No normal-length movie could possibly cover the complexities of the event in the summer of 1969, known simply as “Chappaquiddick,” after the island off the coast of Massachusetts, where Senator Edward Kennedy’s presidential ambitions vanished after he left a young woman, Mary Jo Kopechne, to die in his submerged Oldsmobile in a tidal pond. Yet, this film, through the expert cinematic efforts of director John Curran and screenwriters Taylor Allen and Andrew Logan, comes as close as one can expect from a movie attempting to explain an event that is still shrouded in mystery.

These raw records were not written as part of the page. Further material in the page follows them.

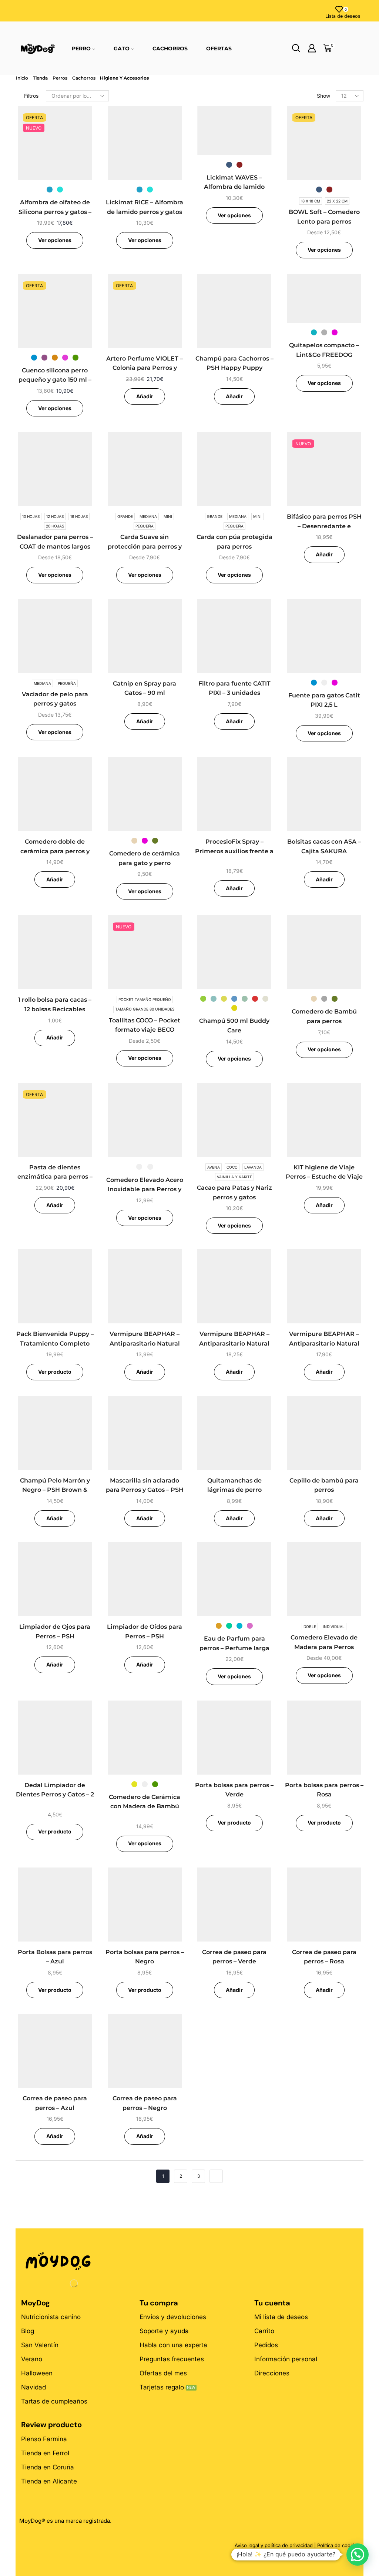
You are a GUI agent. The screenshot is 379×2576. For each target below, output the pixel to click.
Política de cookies (338, 2545)
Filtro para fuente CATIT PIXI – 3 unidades (234, 688)
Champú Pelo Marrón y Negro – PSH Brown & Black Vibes (55, 1490)
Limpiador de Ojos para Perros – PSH (54, 1631)
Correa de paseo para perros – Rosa (324, 1957)
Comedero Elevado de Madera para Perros (324, 1642)
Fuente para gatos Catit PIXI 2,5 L (324, 700)
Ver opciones (54, 240)
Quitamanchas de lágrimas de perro (234, 1485)
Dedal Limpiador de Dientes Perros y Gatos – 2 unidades (55, 1795)
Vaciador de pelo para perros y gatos (55, 699)
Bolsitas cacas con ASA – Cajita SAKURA (324, 846)
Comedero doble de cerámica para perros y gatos (55, 851)
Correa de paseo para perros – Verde (234, 1957)
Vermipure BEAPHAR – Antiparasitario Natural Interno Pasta (145, 1343)
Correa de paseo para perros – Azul (55, 2103)
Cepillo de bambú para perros (324, 1485)
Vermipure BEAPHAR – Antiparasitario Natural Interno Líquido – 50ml (324, 1343)
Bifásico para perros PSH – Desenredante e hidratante (324, 526)
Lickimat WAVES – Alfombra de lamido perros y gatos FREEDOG (234, 187)
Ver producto (54, 1372)
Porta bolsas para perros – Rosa (324, 1790)
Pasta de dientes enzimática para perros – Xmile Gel (55, 1177)
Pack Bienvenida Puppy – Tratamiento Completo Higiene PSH (55, 1343)
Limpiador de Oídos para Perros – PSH (144, 1631)
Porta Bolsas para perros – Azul (55, 1957)
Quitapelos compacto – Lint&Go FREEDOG (324, 350)
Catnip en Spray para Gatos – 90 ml (144, 688)
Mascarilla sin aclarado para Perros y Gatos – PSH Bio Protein (145, 1490)
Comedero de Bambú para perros (324, 1016)
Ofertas (219, 48)
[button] (357, 2554)
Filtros (31, 96)
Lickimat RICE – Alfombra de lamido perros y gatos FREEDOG (144, 212)
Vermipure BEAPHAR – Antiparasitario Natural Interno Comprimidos (234, 1343)
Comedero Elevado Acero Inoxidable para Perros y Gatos (144, 1189)
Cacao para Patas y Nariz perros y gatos (234, 1192)
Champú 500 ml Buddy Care (234, 1025)
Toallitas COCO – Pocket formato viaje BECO (144, 1025)
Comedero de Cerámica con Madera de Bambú (144, 1801)
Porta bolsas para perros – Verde (234, 1790)
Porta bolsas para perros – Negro (144, 1957)
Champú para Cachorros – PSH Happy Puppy (234, 363)
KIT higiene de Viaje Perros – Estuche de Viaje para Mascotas (324, 1177)
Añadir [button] (144, 396)
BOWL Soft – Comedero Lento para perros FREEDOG (324, 221)
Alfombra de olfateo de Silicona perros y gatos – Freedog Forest (55, 212)
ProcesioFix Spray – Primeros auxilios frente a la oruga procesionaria (234, 851)
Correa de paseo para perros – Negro (145, 2103)
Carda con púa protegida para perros (234, 541)
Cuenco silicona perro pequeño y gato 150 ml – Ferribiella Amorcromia (55, 380)
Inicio (22, 78)
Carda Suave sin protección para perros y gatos (145, 546)
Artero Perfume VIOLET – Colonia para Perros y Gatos (144, 368)
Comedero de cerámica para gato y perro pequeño (144, 863)
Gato (122, 48)
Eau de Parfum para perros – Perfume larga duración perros (234, 1648)
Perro (81, 48)
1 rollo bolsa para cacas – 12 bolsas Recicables (54, 1004)
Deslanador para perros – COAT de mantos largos (55, 541)
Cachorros (170, 48)
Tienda (40, 78)
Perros (60, 78)
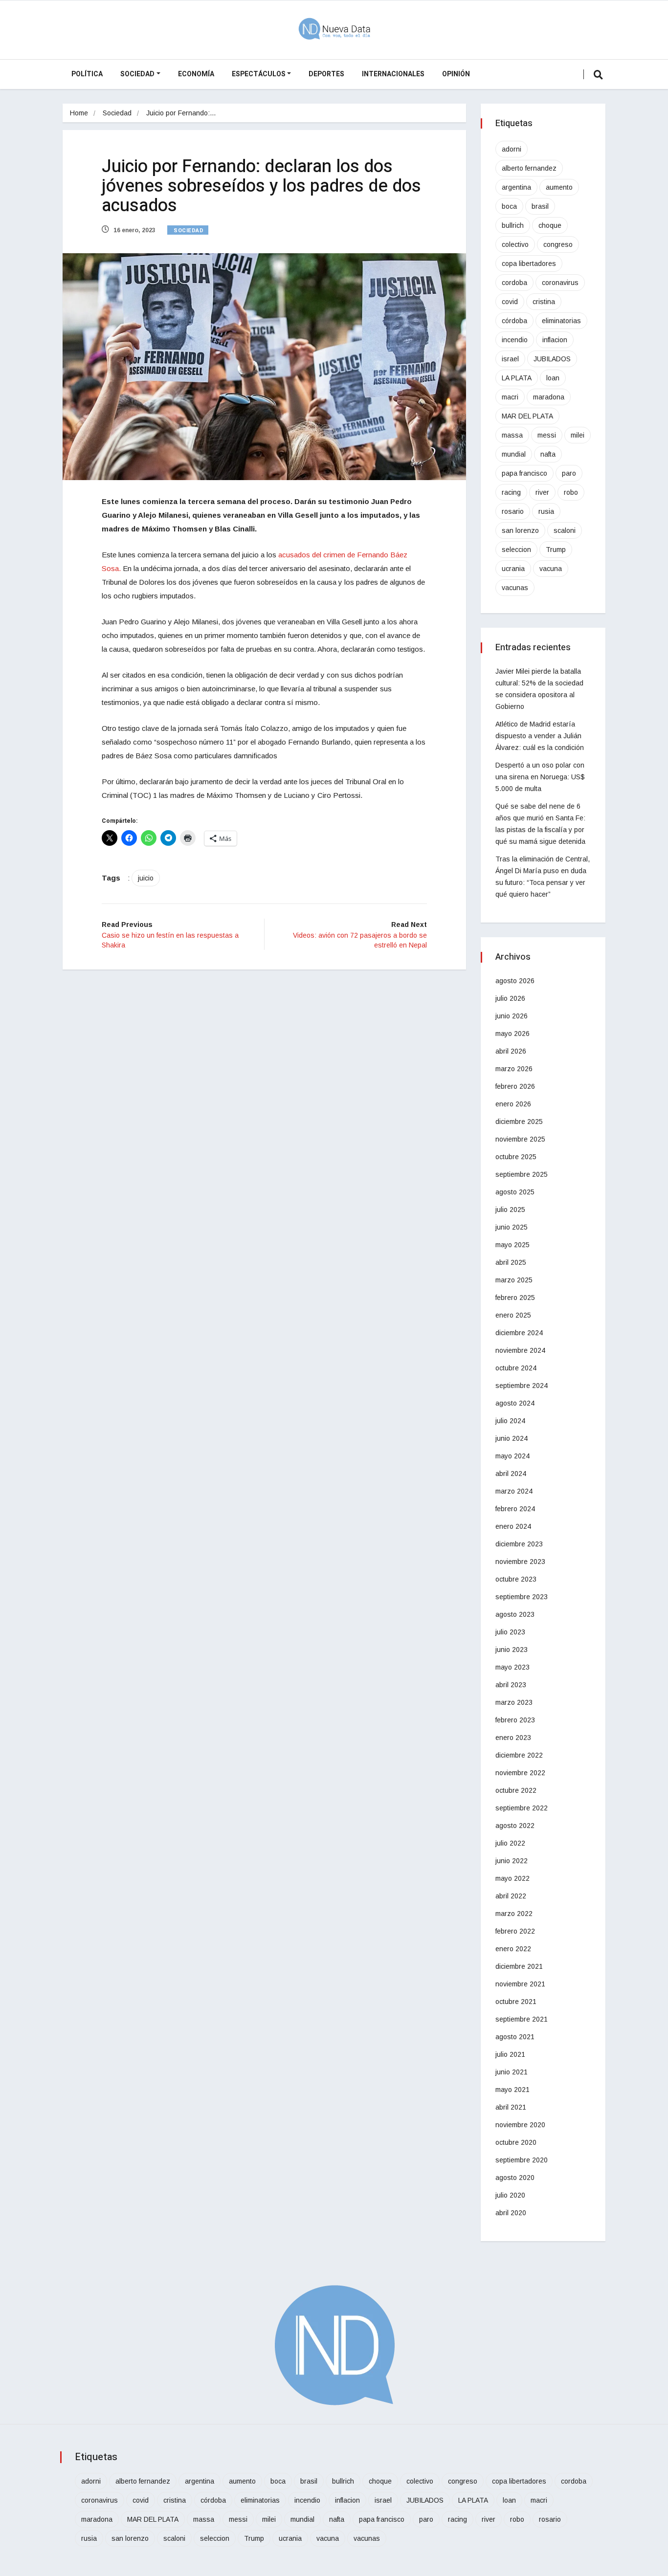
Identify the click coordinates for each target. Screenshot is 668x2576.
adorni (511, 149)
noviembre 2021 (520, 1984)
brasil (540, 206)
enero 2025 (513, 1315)
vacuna (550, 568)
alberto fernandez (529, 168)
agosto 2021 (514, 2037)
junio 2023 (511, 1649)
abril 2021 (510, 2107)
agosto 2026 (514, 981)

The New American spoke to Robert Bruguiere, then a patrolman for the Edgartown Police Department, and Chief Jim Arena, both portrayed in the movie, for their reactions to the movie. At the time of the incident, Bruguiere was a teacher, taking a summer job as a patrol cop. (Martha’s Vineyard, upon which Edgartown was located, experienced a huge increase in population during the summer months because of tourism and, accordingly, hired additional officers.)

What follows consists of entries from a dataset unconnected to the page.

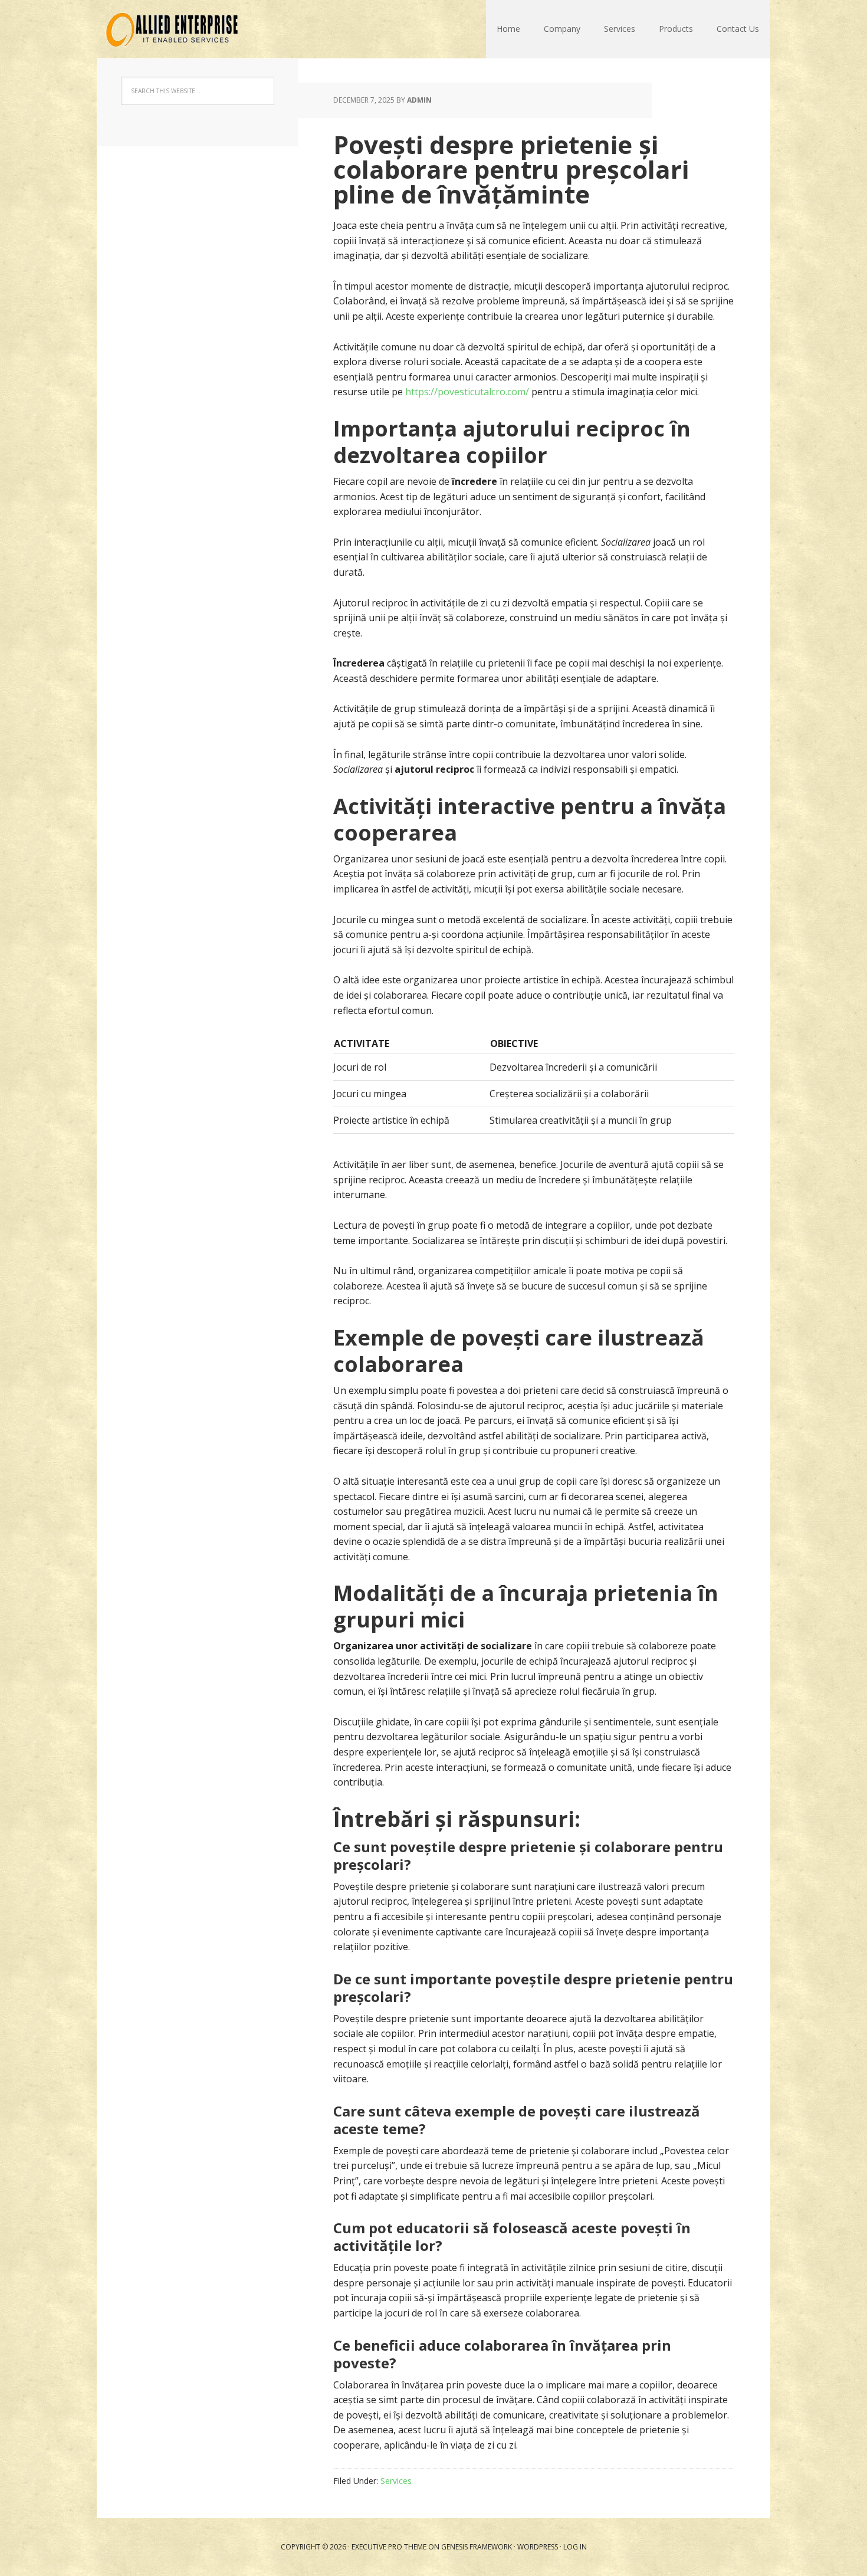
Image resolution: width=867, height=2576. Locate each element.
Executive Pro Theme (389, 2547)
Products (676, 28)
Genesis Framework (476, 2547)
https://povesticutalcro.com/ (467, 391)
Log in (575, 2547)
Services (619, 28)
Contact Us (738, 28)
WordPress (537, 2547)
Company (562, 28)
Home (508, 28)
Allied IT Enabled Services (174, 29)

Bruguiere was present when Kennedy’s car was pulled from Poucha Pond, and noted to The New American, “The movie had scenes that did not happen at the bridge where I was involved. The movie was not an Academy Award prospect, by any means. I agree it was just a three-star production.”
Chief Arena also agreed that the movie changed up some of the incidents, although overall he had a high opinion of the film. He said he himself was portrayed fairly. When we asked him about the scene in which Kennedy patted him on the shoulder, telling him that he was doing a great job, Arena laughed and said Kennedy never did or said that. But overall, Arena thought the movie got it about right — at least the part of which he was aware.

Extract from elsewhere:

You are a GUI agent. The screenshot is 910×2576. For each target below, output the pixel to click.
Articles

Kennedy's legislative aide Bob Shrum made it clear to People magazine that he did not care for the movie, stating: “There have been more than 20 books and countless articles written about the accident at Chappaquiddick, some attempting to find the truth and others trafficking in conspiracy theories. This movie pretends to do the former; in reality, it does the latter, which does a disservice both to the victim and the truth.”
One of the "Boiler Room Girls," who, like Kopechne, worked for Senator Robert Kennedy’s presidential campaign in 1968 and was invited to a party on Chappaquiddick with Kennedy and other men, Esther Newberg, now a literary agent, told People that it was “frustrating” to read the screenplay and “see one thing made up after another, and in no way can they attest to any of it because they weren’t there and they didn’t speak to anybody who was.”
Of course, Newberg wasn’t there either when Kennedy ran off the bridge, killing Kopechne. But she could have told Chief Arena and other investigators what happened at the party (that Kennedy euphemistically called a “cookout”). Instead, she and the others skipped out of town, and have been reluctant to speak about that night in the almost 50 years since.
Mary Jo’s cousin, Georgetta Potoski, who was close to Kopechne, spoke to Martha MacCallum of Fox News about the movie. She called it “very powerful," adding, “It was very emotional and it was very sad. But we did like the movie. We thought they did a masterful job with it. I thought Jason Clark was — we really thought you were watching Ted Kennedy. And I think Kate Mara was darling and sweet. And I think it captured Mary Jo’s personality.”
Potoski told MacCallum that the movie “walked a fine line with some of the scenes, so as not to imply the wrong thing.” For years, exactly why Kennedy and Kopechne left the party alone and were apparently gone for over an hour before they plunged into Poucha Pond, has led to speculation as to what the two were doing all that time. As Potoski implied, the movie takes a middle ground between them just talking about his brother’s assassination and Ted’s own political future, or a romantic encounter.
After MacCallum showed Potoski a film clip from the movie, which portrays Kennedy saying to his advisors, “We tell the truth, at least our version of it,” she asked her for a reaction. Potoski said, “That was hard to watch, but not unknown to most people who lived through the Kennedy era.” Potoski said that Kennedy had “plenty of chances” to make the “right decision,” but “just didn’t do it.”
Potoski told MacCallum that it was very hard on Mary Jo’s parents when they were told a few years later by Jim Ferrer, the scuba diver, that she could have lived up to three hours in the air bubble in the car. "Her parents’ reaction was as if they had lost her all over again," Potoski recalled. “It was awful.”
Potoski also said that there had been a “lot of suppression of books and stories” involving the case, and that she was glad that a movie had finally been made on the incident. “When we saw the film, the scenes that they had photographed were just like the scenes that had been running through our heads for 50 years.”
“They did a great job,” Potoski said, summarizing her opinion of the movie.
Unfortunately, many of those who were portrayed in the movie, including Senator Kennedy, have died, and can no longer give their impressions of what happened then and of the movie’s version of events. Most sadly, Mary Jo Kopechne is no longer here, because she was left to die in Kennedy’s car, suffering what must have been an agonizing and terrible death.